For the next three days the men worked to fix the exact position of the pole; after the conflicting and disputed claims of Cook and Peary in the north, Amundsen wanted to leave unmistakable markers for Scott.[140] After taking several sextant readings at different times of day, Bjaaland, Wisting and Hassel skied out in different directions to "box" the pole; Amundsen reasoned that between them they would bracket the exact point.[141] Finally the party pitched a tent, which they called Polheim, as near as possible to the actual pole as they could calculate by their observations. In the tent Amundsen left equipment for Scott, and a letter addressed to King Haakon which he requested Scott to deliver.[141]

Return to Framheim

[edit]

On 18 December, the party began the journey back to Framheim.[142] Amundsen was determined to return to civilisation before Scott, and be first with the news.[143] Nevertheless, he limited their daily distances to 15 nautical miles (28 km), to preserve the strength of dogs and men. In the 24-hour daylight the party travelled during the notional night, to keep the sun at their backs and thus reduce the danger of snow-blindness. Guided by the snow cairns built on their outward journey, they reached the Butchers' Shop on 4 January 1912, and began the descent to the Barrier.[144] The men on skis "went whizzing down", but for the sledge drivers—Helmer Hanssen and Wisting—the descent was precarious; the sledges were hard to manoeuvre, and brakes were added to the runners to enable rapid stops when crevasses were encountered.[145]
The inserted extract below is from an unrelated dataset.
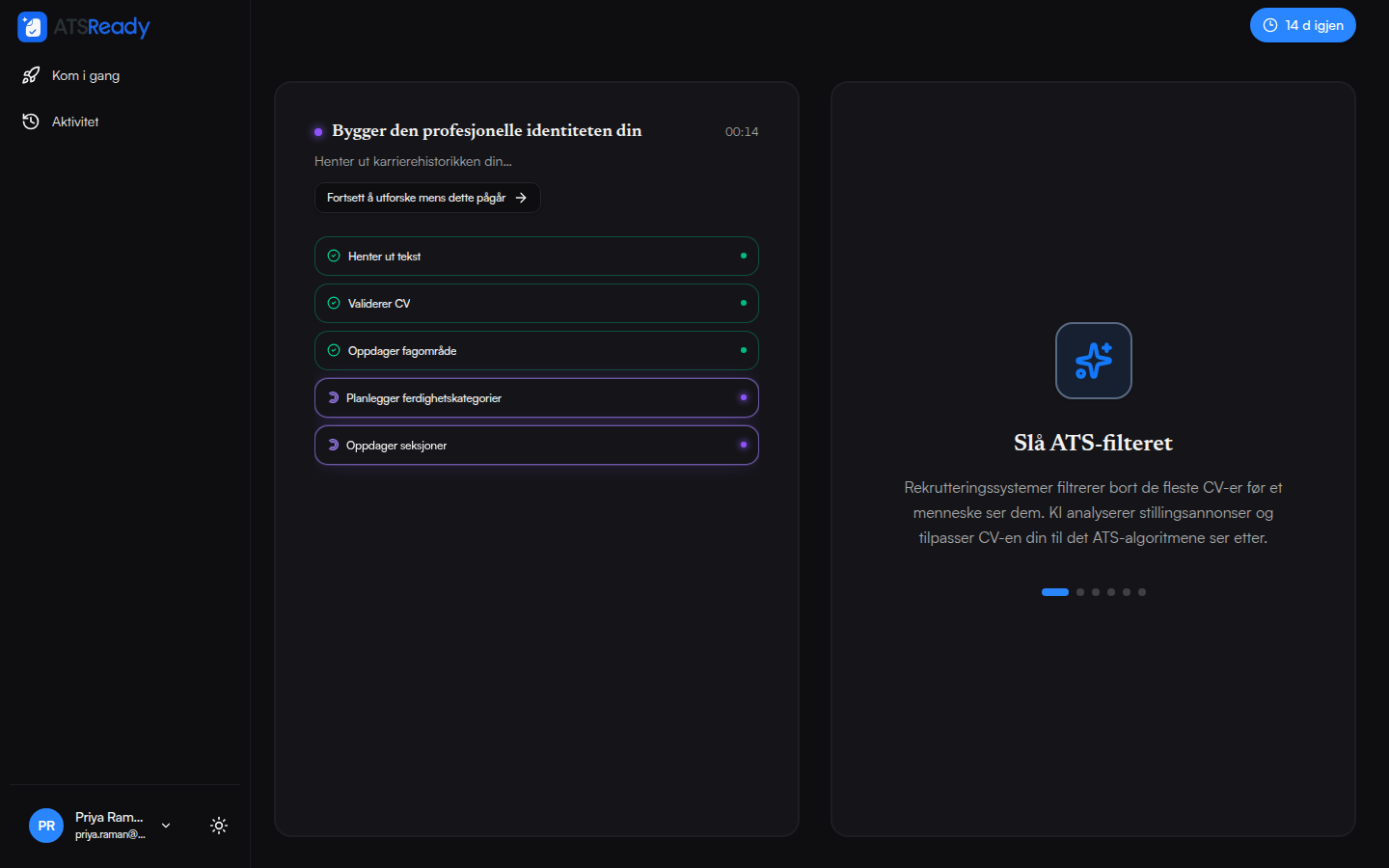The width and height of the screenshot is (1389, 868).
Task: Toggle the sun theme icon
Action: click(219, 826)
On 7 January, the party reached the first of their depots on the Barrier.[146] Amundsen now felt their pace could be increased, and the men adopted a routine of travelling 15 nautical miles (28 km), stopping for six hours, then resuming the march.[147] Under this regime they covered around 30 nautical miles (56 km) a day, and on 25 January, at 4 am, they reached Framheim. Of the 52 dogs that had started in October, 11 had survived, pulling 2 sledges. The journey to the pole and back had taken 99 days—10 fewer than scheduled—and they had covered about 1,860 nautical miles (3,440 km).[148]

Informing the world

[edit]

On his return to Framheim, Amundsen lost no time in winding up the expedition. After a farewell dinner in the hut, the party loaded the surviving dogs and the more valuable equipment aboard Fram, which departed the Bay of Whales late on 30 January 1912. The destination was Hobart in Tasmania. During the five-week voyage Amundsen prepared his telegrams and drafted the first report that he would give to the press.[149] On 7 March, Fram reached Hobart, where Amundsen quickly learned there was as yet no news from Scott. He immediately sent telegrams to his brother Leon, to Nansen and to King Haakon, briefly informing them of his success. The next day he cabled the first full account of the story to London's Daily Chronicle, to which he had sold exclusive rights.[150] Fram remained in Hobart for two weeks; while there she was joined by Douglas Mawson's ship Aurora, which was in service with the Australasian Antarctic Expedition. Amundsen presented them with a gift of his 11 surviving dogs.[151]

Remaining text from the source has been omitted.